Once engaged, we planned a May wedding-- then moved it up to February when we found out about an opening for houseparents at a children's home in Mexico.  We knew what we wanted to do and we were in a rush to get there.  A few months after our wedding we headed to Guatemala for language school, enroute to Mexico.

Then, I had (what I thought was) a miscarriage.

And with that, everything changed.  The confidence I'd held in my calling to work at a children's home was wrenched from my grasp in the wake of the pain of infertility.  It hurt to see pregnant women, especially teenage moms.  It hurt to see other people's children, while we were waiting for one of our own.  The idea of being around a bunch of kids a children's home felt like salt in the wound.

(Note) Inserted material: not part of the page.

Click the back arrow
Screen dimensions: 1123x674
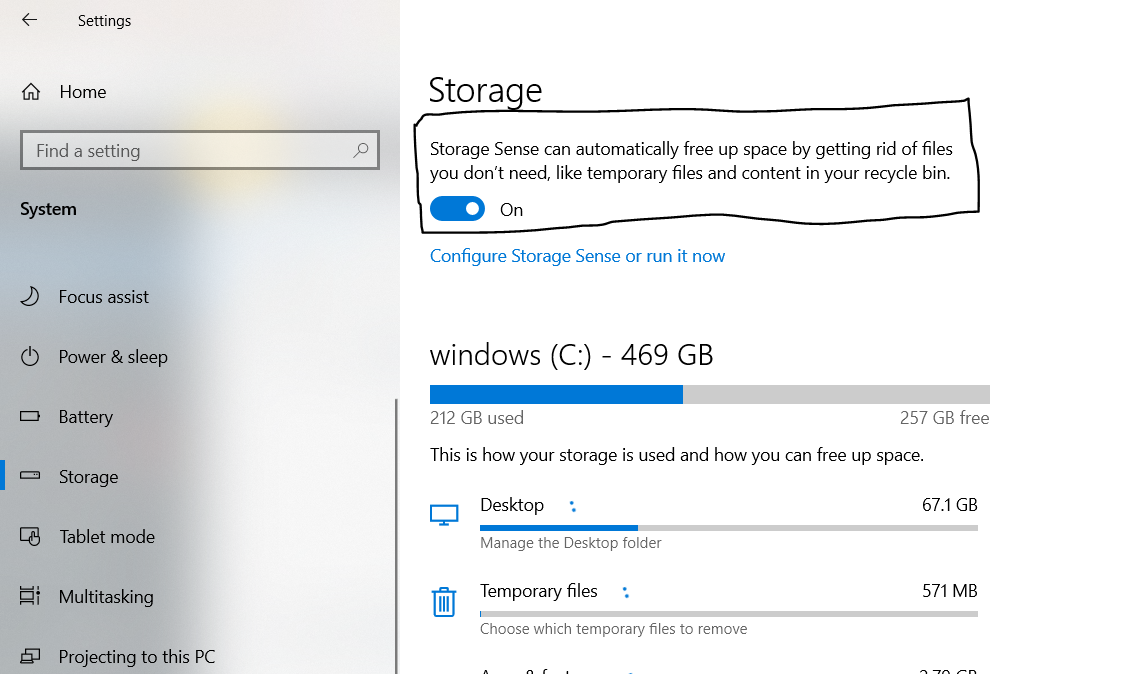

Since then, we have almost become house parents three times, tried to adopt for years, and been through multiple other fertility treatments.  In all of it, the pain, the changes, the many moves that have taken us to new houses, cities, and countries-- God has been working in our hearts.  And in His unfailing love, He has been patient with us as we grieved the loss of fertility, and even the loss of adoption (as we've gone through years of waiting for Guatemalan paperwork to qualify us to apply for adoption).  It has been a painful process of relinquishing control over the deepest desire of our hearts.

On Saturday we are moving to a children's home in a city in northern-western Guatemala.  We will be helping to raise 93 children and teens (+ Z, of course).  Arriving at this point has taken almost ten years, but we recognize all that God has done during that time, and how much better prepared we are now than we would have been when we were first married.

We took the long way around, but we've finally found our way home.